I went to a baseball game after my father’s funeral. I also went to one after finding out about my mother’s brain cancer.

It was selfish and heartless. I felt guilty before and embarrassed after, but for nine innings I felt only the game. That’s the way it’s always been between baseball and me.

It was my friend when I didn’t have any others. And it has always been there to talk or listen or simply to watch.

Baseball helps me forget and it makes me remember. That’s why it was exactly what I needed on the worst days of my life.

But there were no games when a doctor told me that I had cancer. The neighborhood was out of baseball on that cold November day. No one was playing at Franz Sigel Park or John Mullaly Park. And there wasn’t even a game of catch in Joyce Kilmer Park. The last game at the old Yankee Stadium was long gone and Opening Day at the new Yankee Stadium was long off.

So I went home and wished for one of those summer days when I was a kid and my mother would send me to the ballpark with a paper sack stuffed with her famous tuna-fish sandwiches. That was back when you could slip through a delivery gate with the beer kegs and watch batting practice. And it was always okay to come home late with a beat-up scorecard and popcorn stuck between your teeth.

The doctor told me that tomorrow’s surgery and chemotherapy treatment might keep me in the hospital for 10 days.

“At least it’s December,” I said. “There aren’t any ballgames to miss.”

And I will be ready to slip through a delivery gate with the beer kegs when the new Yankee Stadium opens. I’ll watch batting practice with one of my mother’s famous tuna-fish sandwiches and come home late with a beat-up scorecard and popcorn stuck between my teeth.

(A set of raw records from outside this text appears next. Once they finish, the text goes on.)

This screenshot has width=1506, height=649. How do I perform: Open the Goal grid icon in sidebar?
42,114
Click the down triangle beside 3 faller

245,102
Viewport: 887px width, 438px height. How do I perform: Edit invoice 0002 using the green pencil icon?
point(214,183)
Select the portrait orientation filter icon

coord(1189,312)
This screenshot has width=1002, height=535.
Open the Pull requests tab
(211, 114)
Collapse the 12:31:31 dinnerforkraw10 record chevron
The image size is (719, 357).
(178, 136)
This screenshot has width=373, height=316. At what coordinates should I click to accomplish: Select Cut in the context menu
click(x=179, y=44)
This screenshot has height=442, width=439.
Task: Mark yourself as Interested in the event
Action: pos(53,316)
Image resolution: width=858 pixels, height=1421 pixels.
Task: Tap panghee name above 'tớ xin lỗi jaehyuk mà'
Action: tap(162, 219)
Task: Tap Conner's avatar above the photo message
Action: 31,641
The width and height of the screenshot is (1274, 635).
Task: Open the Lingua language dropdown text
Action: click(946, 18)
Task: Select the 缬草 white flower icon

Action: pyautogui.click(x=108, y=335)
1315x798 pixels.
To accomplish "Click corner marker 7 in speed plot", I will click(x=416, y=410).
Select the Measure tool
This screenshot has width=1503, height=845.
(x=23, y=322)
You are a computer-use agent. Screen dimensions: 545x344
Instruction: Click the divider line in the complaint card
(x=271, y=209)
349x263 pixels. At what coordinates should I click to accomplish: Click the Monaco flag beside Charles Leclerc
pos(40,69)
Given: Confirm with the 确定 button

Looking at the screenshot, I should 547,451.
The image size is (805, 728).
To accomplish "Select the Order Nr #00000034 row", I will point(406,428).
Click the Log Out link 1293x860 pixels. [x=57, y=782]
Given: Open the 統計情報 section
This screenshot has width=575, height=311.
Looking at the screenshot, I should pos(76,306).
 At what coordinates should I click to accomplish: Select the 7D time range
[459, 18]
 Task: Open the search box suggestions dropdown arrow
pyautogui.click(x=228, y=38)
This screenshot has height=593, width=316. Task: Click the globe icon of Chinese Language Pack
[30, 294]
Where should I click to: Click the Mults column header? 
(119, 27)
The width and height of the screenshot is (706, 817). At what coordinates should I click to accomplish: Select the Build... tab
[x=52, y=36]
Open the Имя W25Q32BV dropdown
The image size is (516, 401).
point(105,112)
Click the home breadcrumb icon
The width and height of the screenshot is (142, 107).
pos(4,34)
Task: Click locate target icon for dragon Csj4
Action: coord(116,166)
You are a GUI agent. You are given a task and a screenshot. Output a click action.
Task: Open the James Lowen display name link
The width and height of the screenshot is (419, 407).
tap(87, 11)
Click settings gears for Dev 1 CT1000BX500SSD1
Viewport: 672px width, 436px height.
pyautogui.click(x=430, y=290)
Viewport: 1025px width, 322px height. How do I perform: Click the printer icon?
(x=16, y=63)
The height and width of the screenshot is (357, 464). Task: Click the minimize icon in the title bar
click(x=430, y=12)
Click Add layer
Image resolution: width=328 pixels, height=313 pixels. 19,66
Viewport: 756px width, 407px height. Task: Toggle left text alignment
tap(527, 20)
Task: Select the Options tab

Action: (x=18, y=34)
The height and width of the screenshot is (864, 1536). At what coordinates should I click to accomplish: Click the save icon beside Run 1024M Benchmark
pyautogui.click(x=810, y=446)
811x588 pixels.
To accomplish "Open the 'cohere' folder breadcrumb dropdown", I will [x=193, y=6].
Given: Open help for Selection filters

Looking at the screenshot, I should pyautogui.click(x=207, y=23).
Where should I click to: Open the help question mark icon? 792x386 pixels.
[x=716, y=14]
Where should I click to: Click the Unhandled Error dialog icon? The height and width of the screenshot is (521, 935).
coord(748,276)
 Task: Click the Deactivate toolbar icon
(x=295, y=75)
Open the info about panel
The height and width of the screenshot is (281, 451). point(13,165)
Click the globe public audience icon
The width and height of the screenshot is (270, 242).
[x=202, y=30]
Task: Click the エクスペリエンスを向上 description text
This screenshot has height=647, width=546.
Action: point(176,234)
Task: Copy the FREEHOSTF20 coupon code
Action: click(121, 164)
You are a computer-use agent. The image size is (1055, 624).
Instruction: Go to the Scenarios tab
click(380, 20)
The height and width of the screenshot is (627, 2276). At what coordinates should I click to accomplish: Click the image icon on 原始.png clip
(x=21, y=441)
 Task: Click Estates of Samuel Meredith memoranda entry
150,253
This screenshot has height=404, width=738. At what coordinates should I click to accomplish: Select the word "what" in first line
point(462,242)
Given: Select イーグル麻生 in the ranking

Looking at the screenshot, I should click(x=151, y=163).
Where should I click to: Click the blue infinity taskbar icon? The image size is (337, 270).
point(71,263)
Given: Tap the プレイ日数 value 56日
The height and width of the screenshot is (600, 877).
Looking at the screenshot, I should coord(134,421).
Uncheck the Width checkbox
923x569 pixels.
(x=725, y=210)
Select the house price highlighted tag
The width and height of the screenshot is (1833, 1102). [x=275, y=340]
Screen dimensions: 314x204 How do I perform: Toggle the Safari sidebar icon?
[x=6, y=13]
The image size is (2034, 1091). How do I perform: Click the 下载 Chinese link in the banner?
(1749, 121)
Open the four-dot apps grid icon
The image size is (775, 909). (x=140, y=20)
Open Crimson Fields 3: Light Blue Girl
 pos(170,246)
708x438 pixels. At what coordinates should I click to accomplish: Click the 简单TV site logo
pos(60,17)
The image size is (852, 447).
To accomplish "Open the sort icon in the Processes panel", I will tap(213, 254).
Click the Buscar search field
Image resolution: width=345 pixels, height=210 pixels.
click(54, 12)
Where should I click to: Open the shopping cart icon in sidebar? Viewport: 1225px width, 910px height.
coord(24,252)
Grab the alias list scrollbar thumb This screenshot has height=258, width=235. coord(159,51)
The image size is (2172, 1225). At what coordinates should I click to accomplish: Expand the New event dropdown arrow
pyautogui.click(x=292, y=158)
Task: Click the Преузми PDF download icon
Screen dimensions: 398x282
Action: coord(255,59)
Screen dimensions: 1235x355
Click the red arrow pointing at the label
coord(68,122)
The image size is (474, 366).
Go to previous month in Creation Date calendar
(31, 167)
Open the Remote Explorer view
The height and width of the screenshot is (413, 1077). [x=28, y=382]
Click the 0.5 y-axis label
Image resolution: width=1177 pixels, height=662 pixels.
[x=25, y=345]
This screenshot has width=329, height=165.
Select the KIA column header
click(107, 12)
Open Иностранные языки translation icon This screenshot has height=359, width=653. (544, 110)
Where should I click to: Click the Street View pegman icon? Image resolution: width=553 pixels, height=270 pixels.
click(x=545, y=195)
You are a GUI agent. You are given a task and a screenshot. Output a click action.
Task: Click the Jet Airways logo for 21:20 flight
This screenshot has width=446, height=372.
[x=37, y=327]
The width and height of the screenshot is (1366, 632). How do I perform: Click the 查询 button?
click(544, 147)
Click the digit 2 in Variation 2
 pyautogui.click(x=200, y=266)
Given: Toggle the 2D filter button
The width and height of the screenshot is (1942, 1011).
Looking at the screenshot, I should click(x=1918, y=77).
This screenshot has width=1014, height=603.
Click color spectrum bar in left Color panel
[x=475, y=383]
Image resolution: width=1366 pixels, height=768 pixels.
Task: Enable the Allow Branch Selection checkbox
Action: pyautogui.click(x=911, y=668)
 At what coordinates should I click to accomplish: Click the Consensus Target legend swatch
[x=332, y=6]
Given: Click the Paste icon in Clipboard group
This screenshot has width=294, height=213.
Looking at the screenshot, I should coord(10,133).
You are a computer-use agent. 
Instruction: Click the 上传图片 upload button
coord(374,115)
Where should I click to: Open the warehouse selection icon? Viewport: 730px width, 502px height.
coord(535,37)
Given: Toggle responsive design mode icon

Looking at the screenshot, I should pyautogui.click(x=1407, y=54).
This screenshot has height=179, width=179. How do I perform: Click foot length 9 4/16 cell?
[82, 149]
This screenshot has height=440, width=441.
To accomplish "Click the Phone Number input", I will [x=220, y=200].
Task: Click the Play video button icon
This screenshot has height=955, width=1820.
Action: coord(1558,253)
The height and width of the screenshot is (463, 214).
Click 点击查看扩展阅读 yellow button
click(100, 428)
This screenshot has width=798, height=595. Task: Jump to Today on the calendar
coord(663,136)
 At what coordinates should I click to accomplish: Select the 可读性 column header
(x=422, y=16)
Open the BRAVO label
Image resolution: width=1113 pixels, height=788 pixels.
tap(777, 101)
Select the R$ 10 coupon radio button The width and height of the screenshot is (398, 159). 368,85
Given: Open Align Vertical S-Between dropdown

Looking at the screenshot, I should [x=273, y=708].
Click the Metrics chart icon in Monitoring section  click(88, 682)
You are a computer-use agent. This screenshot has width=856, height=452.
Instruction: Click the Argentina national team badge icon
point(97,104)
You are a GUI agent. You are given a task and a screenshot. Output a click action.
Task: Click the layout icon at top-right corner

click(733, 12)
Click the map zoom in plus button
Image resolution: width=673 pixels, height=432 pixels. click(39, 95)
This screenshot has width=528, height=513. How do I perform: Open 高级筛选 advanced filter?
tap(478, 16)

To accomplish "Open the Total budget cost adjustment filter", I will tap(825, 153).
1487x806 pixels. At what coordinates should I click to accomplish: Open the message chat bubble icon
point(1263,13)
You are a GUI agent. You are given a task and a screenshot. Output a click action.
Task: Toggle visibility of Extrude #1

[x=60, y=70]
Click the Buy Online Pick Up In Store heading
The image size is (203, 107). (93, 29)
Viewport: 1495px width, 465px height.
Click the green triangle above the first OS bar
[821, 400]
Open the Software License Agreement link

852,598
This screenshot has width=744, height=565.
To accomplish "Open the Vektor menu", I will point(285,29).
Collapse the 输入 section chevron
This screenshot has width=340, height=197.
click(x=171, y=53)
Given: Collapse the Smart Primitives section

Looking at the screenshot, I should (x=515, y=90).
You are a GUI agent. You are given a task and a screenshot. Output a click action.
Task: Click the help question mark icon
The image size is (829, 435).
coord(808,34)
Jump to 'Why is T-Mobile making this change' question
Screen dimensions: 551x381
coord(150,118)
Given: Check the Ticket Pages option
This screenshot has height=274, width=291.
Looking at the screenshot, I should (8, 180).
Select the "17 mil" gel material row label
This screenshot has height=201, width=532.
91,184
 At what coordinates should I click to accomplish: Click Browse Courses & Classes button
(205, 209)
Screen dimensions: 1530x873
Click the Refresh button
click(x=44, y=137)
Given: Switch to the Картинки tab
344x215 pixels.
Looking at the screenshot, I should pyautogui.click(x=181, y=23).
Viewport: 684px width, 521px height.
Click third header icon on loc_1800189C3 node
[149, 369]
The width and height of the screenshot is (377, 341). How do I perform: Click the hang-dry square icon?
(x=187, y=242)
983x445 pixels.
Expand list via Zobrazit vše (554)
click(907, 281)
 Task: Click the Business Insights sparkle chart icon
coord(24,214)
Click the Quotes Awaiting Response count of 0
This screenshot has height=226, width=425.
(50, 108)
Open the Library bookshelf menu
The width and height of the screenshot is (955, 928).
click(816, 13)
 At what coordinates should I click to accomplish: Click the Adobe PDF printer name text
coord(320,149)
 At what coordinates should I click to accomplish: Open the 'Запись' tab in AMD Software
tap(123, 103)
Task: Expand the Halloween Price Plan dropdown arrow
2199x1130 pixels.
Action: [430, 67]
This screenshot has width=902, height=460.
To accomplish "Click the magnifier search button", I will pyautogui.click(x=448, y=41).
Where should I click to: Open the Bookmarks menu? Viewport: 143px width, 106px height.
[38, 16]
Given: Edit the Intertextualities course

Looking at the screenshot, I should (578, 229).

Cancer can’t change the way it will always be between baseball and me.

Todd Drew died last week. He was 41.

News of his untimely death arrived just as Ken Burns, the documentary filmmaker, announced that he is in the midst of producing an epilogue to his 18-and-a-half-hour masterpiece, Baseball. Released in 1994 and split into nine parts (one for each inning) the award-winning series explains exactly why millions of American kids like Todd Drew fell in love with the national pastime (the clip below will make you want to order the DVD).

Burns says the latest installment—The Tenth Inning—will explore everything from the steroids era to the labour unrest that cancelled the 1994 season. And of course, there will be some airtime dedicated to that post-9/11 World Series. “We were planning for it to be one episode, but we have such a wealth of material,” Burns said the other day. “I still don’t know how it will end or where we will put the stopper.”

Ken Burns certainly doesn’t need any advice from me. But as far as “stoppers” go, Todd Drew’s final words sure are tough to top.